Copy each line of the entries below that contains the string "computer".

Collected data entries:
=== Begin Enclosure ===
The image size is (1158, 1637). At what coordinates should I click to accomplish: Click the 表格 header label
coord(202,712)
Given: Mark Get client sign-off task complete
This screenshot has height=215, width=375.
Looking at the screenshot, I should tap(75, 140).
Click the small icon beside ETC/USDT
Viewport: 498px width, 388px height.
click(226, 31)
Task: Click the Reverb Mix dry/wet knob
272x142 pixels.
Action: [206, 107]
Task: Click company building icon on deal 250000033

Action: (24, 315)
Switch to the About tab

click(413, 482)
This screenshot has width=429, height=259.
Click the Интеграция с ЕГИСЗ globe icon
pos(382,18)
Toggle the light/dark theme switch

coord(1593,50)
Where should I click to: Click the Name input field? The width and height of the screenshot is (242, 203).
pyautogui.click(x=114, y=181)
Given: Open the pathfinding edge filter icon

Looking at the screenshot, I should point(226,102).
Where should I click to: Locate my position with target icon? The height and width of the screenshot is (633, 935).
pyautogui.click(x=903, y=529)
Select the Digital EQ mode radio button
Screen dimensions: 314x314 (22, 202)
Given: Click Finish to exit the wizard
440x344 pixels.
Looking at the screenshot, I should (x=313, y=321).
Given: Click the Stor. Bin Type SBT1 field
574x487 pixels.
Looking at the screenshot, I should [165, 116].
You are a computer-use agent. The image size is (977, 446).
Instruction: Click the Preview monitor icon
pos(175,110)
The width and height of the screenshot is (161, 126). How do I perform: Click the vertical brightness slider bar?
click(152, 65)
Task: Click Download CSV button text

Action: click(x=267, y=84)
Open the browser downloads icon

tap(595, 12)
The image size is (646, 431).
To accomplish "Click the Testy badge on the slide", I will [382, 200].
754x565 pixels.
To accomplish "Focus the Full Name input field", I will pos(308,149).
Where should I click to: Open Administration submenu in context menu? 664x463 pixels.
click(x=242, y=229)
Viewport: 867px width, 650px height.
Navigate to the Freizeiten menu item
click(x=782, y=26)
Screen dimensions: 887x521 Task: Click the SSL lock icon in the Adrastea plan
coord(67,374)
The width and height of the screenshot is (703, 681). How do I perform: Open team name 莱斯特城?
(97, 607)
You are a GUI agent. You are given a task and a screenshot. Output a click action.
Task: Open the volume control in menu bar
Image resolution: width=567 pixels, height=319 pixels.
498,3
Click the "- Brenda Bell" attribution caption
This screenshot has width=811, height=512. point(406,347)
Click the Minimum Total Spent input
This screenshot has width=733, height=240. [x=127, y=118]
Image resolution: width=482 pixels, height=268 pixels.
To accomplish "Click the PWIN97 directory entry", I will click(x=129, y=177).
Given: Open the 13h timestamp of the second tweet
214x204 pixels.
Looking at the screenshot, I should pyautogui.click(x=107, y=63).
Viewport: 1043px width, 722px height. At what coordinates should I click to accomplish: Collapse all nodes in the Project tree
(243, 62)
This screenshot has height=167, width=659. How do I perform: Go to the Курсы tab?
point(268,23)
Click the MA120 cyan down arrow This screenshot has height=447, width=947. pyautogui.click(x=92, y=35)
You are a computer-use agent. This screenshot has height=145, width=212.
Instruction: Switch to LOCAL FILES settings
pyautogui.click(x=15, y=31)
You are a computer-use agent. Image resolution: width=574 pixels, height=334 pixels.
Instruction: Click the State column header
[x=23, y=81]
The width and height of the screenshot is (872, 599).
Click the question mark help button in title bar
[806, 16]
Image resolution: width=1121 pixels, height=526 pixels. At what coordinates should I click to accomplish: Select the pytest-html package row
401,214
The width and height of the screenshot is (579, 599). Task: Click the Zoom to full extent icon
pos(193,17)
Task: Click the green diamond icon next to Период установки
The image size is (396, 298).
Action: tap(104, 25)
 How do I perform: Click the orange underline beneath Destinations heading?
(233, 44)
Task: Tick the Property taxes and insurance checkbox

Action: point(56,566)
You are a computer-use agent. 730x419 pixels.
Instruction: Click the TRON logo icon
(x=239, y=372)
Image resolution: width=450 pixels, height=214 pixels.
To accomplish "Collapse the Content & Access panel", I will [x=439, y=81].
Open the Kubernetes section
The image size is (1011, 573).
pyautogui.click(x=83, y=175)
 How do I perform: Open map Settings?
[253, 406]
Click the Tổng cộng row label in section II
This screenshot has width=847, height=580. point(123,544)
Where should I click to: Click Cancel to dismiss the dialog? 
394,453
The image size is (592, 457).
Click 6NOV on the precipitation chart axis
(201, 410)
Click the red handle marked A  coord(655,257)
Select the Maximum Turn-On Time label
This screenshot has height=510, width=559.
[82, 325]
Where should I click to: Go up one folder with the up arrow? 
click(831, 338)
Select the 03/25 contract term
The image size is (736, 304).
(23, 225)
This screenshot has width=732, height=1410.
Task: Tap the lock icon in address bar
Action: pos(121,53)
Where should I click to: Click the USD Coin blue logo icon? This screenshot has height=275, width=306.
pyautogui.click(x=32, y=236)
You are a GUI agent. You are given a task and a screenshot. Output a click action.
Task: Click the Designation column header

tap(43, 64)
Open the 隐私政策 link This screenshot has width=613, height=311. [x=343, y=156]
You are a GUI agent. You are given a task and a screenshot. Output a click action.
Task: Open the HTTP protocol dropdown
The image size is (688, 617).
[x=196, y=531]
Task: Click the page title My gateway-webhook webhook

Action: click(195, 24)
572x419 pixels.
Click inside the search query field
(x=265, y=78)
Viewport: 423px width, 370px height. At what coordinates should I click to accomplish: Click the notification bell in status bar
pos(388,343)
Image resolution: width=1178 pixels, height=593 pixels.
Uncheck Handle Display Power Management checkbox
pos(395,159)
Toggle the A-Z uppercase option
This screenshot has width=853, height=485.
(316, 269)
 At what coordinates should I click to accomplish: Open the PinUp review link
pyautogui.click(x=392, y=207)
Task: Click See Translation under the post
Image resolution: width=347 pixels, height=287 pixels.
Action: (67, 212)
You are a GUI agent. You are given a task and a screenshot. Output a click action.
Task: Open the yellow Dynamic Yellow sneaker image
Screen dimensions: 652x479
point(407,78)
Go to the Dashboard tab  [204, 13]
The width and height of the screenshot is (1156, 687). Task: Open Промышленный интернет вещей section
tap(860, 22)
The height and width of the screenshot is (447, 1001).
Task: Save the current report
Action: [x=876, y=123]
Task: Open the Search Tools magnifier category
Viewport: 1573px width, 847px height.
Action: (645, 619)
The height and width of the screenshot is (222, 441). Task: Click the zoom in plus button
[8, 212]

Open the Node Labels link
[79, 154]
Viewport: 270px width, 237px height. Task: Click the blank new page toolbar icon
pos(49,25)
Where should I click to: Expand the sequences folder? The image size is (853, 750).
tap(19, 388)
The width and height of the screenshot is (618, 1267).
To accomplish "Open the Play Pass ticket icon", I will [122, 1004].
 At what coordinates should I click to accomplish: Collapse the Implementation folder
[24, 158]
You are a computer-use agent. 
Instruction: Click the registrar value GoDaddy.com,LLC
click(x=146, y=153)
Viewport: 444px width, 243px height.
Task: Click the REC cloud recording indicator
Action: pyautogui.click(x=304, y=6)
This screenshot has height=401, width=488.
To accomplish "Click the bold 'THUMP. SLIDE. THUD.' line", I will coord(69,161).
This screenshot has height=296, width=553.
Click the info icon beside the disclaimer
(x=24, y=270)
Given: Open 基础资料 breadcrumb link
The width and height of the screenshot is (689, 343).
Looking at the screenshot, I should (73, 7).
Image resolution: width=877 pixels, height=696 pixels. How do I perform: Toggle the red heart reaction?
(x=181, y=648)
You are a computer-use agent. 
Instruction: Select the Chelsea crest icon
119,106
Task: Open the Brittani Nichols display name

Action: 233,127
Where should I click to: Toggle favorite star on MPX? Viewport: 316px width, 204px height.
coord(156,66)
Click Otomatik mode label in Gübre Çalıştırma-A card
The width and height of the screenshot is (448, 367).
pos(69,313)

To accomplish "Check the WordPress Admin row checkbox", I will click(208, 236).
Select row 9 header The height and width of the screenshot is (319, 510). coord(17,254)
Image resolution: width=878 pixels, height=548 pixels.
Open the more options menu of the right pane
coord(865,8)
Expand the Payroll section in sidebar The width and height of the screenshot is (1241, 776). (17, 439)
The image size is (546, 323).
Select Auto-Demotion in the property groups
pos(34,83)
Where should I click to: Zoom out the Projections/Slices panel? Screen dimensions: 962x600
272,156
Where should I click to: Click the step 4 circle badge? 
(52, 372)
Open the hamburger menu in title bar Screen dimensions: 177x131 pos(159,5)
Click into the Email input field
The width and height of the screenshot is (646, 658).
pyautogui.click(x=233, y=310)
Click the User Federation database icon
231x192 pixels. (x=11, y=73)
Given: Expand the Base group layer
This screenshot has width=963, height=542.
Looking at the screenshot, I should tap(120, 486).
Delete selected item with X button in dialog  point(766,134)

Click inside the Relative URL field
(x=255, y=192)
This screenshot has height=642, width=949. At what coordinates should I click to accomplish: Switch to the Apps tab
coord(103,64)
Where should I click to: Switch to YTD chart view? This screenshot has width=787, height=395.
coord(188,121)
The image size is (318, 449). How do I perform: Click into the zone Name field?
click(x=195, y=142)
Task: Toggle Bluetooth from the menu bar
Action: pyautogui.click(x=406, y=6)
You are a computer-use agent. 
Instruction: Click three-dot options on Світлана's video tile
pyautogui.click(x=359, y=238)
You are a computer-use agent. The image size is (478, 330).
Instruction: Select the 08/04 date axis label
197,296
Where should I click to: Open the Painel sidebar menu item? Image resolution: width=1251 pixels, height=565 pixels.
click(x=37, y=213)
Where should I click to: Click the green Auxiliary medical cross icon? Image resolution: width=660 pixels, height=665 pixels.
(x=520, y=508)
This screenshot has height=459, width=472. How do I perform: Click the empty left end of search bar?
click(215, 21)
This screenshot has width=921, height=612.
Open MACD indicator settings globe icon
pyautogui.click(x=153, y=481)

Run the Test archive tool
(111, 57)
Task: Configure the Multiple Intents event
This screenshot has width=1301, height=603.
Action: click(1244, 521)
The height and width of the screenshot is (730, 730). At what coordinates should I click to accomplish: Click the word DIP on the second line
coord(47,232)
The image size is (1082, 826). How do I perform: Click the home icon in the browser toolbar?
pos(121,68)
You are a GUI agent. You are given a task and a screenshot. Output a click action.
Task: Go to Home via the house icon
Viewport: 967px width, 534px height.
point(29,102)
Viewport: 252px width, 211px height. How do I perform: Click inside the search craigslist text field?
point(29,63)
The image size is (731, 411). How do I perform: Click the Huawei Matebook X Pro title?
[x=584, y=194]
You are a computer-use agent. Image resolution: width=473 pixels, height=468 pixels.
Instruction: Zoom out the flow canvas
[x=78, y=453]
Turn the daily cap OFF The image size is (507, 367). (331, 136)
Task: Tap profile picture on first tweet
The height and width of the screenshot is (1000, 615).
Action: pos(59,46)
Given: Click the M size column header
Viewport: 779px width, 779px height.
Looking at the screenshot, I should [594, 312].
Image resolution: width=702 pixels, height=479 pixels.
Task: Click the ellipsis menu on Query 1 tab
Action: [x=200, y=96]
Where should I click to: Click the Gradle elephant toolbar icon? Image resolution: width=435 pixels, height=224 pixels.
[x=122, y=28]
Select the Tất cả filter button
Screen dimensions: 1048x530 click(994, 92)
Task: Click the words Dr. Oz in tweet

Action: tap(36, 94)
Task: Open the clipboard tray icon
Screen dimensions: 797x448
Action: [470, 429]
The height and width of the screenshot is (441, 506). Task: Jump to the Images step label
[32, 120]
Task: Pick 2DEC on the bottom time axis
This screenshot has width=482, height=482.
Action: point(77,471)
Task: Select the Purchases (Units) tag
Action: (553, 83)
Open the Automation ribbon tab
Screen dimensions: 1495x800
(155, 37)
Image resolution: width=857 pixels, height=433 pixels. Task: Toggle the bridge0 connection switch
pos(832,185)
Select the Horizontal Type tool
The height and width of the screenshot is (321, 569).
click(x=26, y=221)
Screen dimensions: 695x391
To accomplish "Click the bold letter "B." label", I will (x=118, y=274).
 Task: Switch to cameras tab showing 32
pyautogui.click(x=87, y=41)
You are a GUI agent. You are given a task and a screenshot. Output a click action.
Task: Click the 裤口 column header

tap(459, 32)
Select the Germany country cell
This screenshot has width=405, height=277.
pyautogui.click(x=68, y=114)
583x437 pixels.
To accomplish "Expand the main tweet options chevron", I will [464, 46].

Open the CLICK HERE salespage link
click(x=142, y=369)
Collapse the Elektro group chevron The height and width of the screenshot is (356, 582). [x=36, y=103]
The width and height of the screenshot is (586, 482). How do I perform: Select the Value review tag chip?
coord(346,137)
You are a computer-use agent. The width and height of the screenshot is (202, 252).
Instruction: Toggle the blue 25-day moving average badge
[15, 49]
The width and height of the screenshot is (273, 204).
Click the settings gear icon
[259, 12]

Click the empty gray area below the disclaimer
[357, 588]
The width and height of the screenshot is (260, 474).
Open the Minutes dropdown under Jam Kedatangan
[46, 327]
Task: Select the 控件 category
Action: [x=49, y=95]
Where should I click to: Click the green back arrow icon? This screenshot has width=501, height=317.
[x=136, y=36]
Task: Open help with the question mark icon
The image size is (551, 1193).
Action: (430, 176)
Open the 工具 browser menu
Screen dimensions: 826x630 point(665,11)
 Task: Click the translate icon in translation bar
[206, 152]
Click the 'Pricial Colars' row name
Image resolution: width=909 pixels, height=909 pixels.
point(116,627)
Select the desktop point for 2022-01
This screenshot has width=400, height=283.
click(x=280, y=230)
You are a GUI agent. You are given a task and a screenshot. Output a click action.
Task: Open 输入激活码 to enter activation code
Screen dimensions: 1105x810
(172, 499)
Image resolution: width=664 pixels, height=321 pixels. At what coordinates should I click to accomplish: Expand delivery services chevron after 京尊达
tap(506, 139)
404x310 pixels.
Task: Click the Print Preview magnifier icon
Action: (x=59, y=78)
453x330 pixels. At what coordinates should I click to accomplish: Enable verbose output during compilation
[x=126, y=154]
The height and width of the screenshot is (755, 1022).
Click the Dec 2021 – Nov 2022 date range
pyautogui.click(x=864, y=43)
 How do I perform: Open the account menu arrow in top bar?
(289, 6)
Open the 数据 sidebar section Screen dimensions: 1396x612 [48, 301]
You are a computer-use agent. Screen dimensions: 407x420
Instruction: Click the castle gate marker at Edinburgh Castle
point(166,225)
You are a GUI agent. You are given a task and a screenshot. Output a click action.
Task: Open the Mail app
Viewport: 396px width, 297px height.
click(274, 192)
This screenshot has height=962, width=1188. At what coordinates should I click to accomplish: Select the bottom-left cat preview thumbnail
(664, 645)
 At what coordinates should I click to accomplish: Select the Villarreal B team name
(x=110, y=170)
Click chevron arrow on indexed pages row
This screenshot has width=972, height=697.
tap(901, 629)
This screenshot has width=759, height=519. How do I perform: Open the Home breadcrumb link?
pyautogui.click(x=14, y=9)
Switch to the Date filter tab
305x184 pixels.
=== End Enclosure ===
### TASK ANSWER
You are a computer-use agent. The image size is (977, 446).
You are a computer-use agent. This screenshot has height=145, width=212.
You are a computer-use agent. Image resolution: width=574 pixels, height=334 pixels.
You are a computer-use agent. 730x419 pixels.
You are a computer-use agent. 
You are a computer-use agent. 
You are a computer-use agent. 
You are a computer-use agent. The image size is (478, 330).
You are a computer-use agent. Image resolution: width=473 pixels, height=468 pixels.
You are a computer-use agent. The width and height of the screenshot is (202, 252).
You are a computer-use agent. Screen dimensions: 407x420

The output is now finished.